Fake Cobwebs Pose a Danger To Birds and Bats

Make a difference! Single-use plastics, dangerous decorations, palm oil in treats, microplastics… it’s time to take a fresh look at Halloween and get creative about how we celebrate this popular holiday.


Choose natural materials

Think earth-friendly materials like straw or hay bales, untreated wood and twine instead of harmful plastics… collect pinecones, twigs and leaves from the forest and make Halloween decorations with the kids.


Give fake cobwebs a miss

Fake spider webs are especially dangerous for birds and bats, trapping them with sometimes fatal consequences. In general, hang decorations at a safe height and avoid anything that could entangle birds, bats, bears, raccoons and other critters, including strings, nets and loose cords.


Avoid glitter, foil and balloons

Instead, go for earthy, non-reflective materials that blend in with nature. Small pieces of glitter, confetti and candy wrappers can be mistaken for food and will harm birds if swallowed. 


Balloons bring joy while they last but can be a serious threat to birds – especially seabirds and marine mammals – if accidentally consumed. And they inevitably end up in the landfill where scavengers may ingest them. Consider alternatives such as paper lanterns and banners, or fabric bunting.


Minimize outdoor light

Artificial lights at night can throw migrating birds off-course, leading to exhaustion and disorientation. Limiting outdoor light after sunset is an easy way to be more bird friendly. Choose energy-efficient LED lights and avoid lasers completely (especially green): lasers scare birds, causing them to flee their nests and making them vulnerable to predators. Putting your Halloween lights on a timer so that they turn on and off at set times makes lights easy to manage. Or go super spooky with candles instead of lights!


Be eerie, not noisy

Loud noises can stress and harm birds, pets and wildlife. Eerie music and spooky sound effects can be so much scarier! Or maybe tell ghost stories around a campfire instead?


Pick your treats wisely

Palm oil is often an ingredient in treats, but the harvesting of this product has led to massive loss of habitat for many animals. Be a conscious shopper and read the label before buying trick or treat candies.

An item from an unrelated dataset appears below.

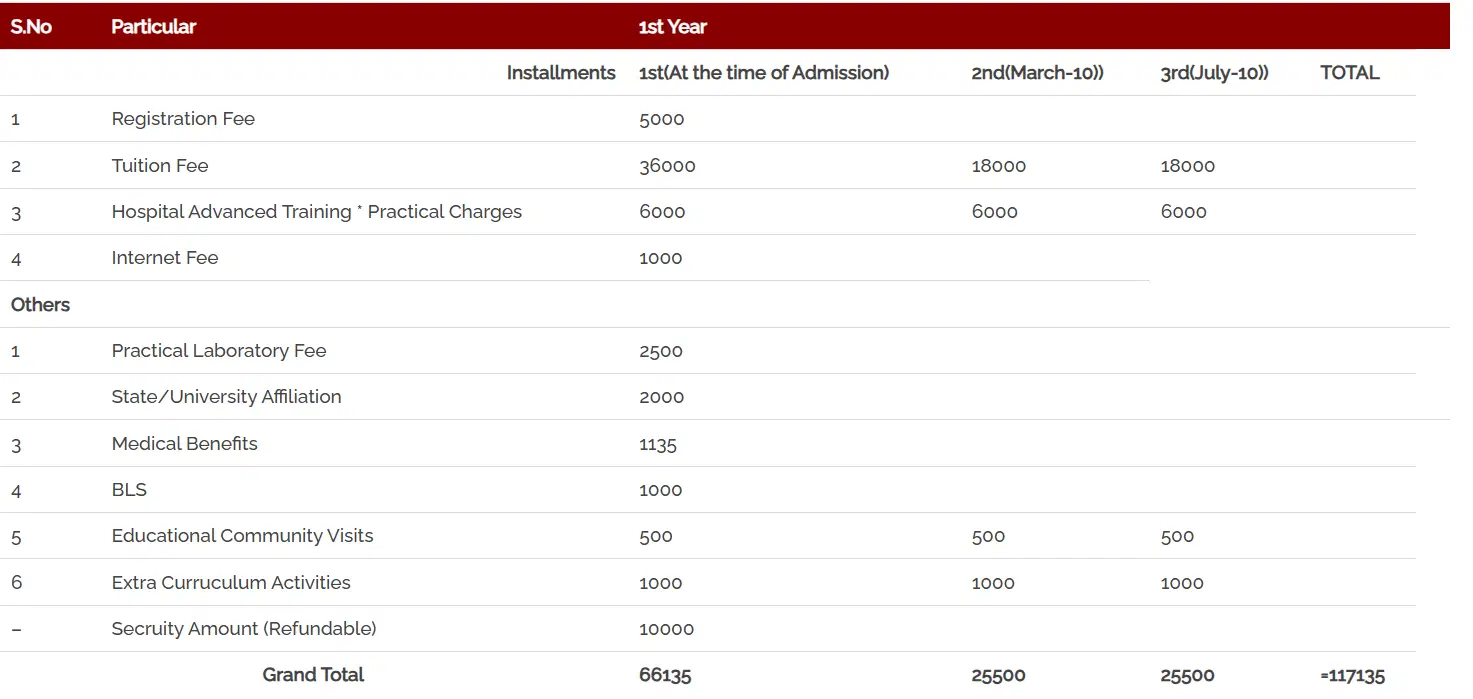Screen dimensions: 1473x699
Task: Click the 1st Year column header
Action: coord(672,27)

Learn about spooky birds, bats and spiders

Ravens, crows, owls, spiders and bats are an integral part of Halloween. Why not teach your kids some fun facts about these animals? Learning about birds and nature makes kids better stewards of the environment. 


Keep our bears out of trouble

Hungry bears fattening up for hibernation may be enticed by your Halloween pumpkins. Keep your jack-o-lanterns indoors until 4 p.m. on Halloween and bring them in once the kids have headed off to fireworks on the beach, or no later than 10 p.m.


(Edited to add link to a BC event that happened the very day this article was posted: https://www.cbc.ca/news/canada/british-columbia/moose-rescue-fort-st-john-halloween-1.7008252 )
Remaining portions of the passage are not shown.